# [Written task]
Repeat all of the lines below, switching every "GUI agent" to "interface agent" and leaving everything else unchanged.

>> Begin Recorded data

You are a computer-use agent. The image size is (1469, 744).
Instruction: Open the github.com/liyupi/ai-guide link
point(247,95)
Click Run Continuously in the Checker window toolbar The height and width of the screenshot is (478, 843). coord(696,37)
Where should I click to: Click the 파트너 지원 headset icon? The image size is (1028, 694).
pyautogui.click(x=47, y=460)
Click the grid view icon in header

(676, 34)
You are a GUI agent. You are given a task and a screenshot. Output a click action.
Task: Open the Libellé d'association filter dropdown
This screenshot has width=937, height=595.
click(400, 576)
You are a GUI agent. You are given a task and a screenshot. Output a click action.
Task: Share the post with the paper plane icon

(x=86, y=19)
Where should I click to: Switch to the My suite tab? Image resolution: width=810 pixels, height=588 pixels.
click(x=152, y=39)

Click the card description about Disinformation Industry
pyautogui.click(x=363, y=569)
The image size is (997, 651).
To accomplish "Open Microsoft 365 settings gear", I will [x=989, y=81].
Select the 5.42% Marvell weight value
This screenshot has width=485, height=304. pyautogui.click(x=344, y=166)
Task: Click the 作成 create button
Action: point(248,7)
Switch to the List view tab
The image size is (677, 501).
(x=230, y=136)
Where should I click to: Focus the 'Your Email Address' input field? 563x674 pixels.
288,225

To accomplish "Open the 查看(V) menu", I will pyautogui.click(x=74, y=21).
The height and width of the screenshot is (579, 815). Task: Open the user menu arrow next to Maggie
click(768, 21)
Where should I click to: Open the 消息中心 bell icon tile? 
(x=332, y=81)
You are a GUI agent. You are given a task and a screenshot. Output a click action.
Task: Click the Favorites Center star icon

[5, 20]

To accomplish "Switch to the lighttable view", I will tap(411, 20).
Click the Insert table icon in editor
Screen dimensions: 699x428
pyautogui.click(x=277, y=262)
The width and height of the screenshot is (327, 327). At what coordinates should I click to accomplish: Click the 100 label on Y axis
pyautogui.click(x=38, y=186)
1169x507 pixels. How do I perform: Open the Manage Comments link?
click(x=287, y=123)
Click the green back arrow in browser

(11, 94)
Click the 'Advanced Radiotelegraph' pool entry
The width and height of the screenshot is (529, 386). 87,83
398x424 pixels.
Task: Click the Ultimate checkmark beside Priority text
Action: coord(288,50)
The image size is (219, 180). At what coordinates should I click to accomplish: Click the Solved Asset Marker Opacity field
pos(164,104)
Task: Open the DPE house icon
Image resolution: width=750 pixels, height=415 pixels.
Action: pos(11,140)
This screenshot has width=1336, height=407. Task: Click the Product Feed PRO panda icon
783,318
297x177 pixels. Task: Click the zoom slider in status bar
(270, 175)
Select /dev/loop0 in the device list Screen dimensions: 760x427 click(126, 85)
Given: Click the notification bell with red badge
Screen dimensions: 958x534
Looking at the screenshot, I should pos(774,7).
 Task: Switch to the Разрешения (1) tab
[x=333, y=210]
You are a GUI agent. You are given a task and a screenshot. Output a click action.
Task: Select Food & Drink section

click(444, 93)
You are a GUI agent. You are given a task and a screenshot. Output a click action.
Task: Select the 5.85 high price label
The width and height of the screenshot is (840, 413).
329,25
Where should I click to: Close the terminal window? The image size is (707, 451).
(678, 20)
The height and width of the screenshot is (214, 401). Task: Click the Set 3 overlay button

>> End Recorded data

# [Response]
You are a computer-use agent. The image size is (1469, 744).
Instruction: Open the github.com/liyupi/ai-guide link
point(247,95)
Click Run Continuously in the Checker window toolbar The height and width of the screenshot is (478, 843). coord(696,37)
Where should I click to: Click the 파트너 지원 headset icon? The image size is (1028, 694).
pyautogui.click(x=47, y=460)
Click the grid view icon in header

(676, 34)
You are a interface agent. You are given a task and a screenshot. Output a click action.
Task: Open the Libellé d'association filter dropdown
This screenshot has width=937, height=595.
click(400, 576)
You are a interface agent. You are given a task and a screenshot. Output a click action.
Task: Share the post with the paper plane icon

(x=86, y=19)
Where should I click to: Switch to the My suite tab? Image resolution: width=810 pixels, height=588 pixels.
click(x=152, y=39)

Click the card description about Disinformation Industry
pyautogui.click(x=363, y=569)
The image size is (997, 651).
To accomplish "Open Microsoft 365 settings gear", I will [x=989, y=81].
Select the 5.42% Marvell weight value
This screenshot has width=485, height=304. pyautogui.click(x=344, y=166)
Task: Click the 作成 create button
Action: point(248,7)
Switch to the List view tab
The image size is (677, 501).
(x=230, y=136)
Where should I click to: Focus the 'Your Email Address' input field? 563x674 pixels.
288,225

To accomplish "Open the 查看(V) menu", I will pyautogui.click(x=74, y=21).
The height and width of the screenshot is (579, 815). Task: Open the user menu arrow next to Maggie
click(768, 21)
Where should I click to: Open the 消息中心 bell icon tile? 
(x=332, y=81)
You are a interface agent. You are given a task and a screenshot. Output a click action.
Task: Click the Favorites Center star icon

[5, 20]

To accomplish "Switch to the lighttable view", I will tap(411, 20).
Click the Insert table icon in editor
Screen dimensions: 699x428
pyautogui.click(x=277, y=262)
The width and height of the screenshot is (327, 327). At what coordinates should I click to accomplish: Click the 100 label on Y axis
pyautogui.click(x=38, y=186)
1169x507 pixels. How do I perform: Open the Manage Comments link?
click(x=287, y=123)
Click the green back arrow in browser

(11, 94)
Click the 'Advanced Radiotelegraph' pool entry
The width and height of the screenshot is (529, 386). 87,83
398x424 pixels.
Task: Click the Ultimate checkmark beside Priority text
Action: coord(288,50)
The image size is (219, 180). At what coordinates should I click to accomplish: Click the Solved Asset Marker Opacity field
pos(164,104)
Task: Open the DPE house icon
Image resolution: width=750 pixels, height=415 pixels.
Action: pos(11,140)
This screenshot has width=1336, height=407. Task: Click the Product Feed PRO panda icon
783,318
297x177 pixels. Task: Click the zoom slider in status bar
(270, 175)
Select /dev/loop0 in the device list Screen dimensions: 760x427 click(126, 85)
Given: Click the notification bell with red badge
Screen dimensions: 958x534
Looking at the screenshot, I should pos(774,7).
 Task: Switch to the Разрешения (1) tab
[x=333, y=210]
You are a interface agent. You are given a task and a screenshot. Output a click action.
Task: Select Food & Drink section

click(444, 93)
You are a interface agent. You are given a task and a screenshot. Output a click action.
Task: Select the 5.85 high price label
The width and height of the screenshot is (840, 413).
329,25
Where should I click to: Close the terminal window? The image size is (707, 451).
(678, 20)
The height and width of the screenshot is (214, 401). Task: Click the Set 3 overlay button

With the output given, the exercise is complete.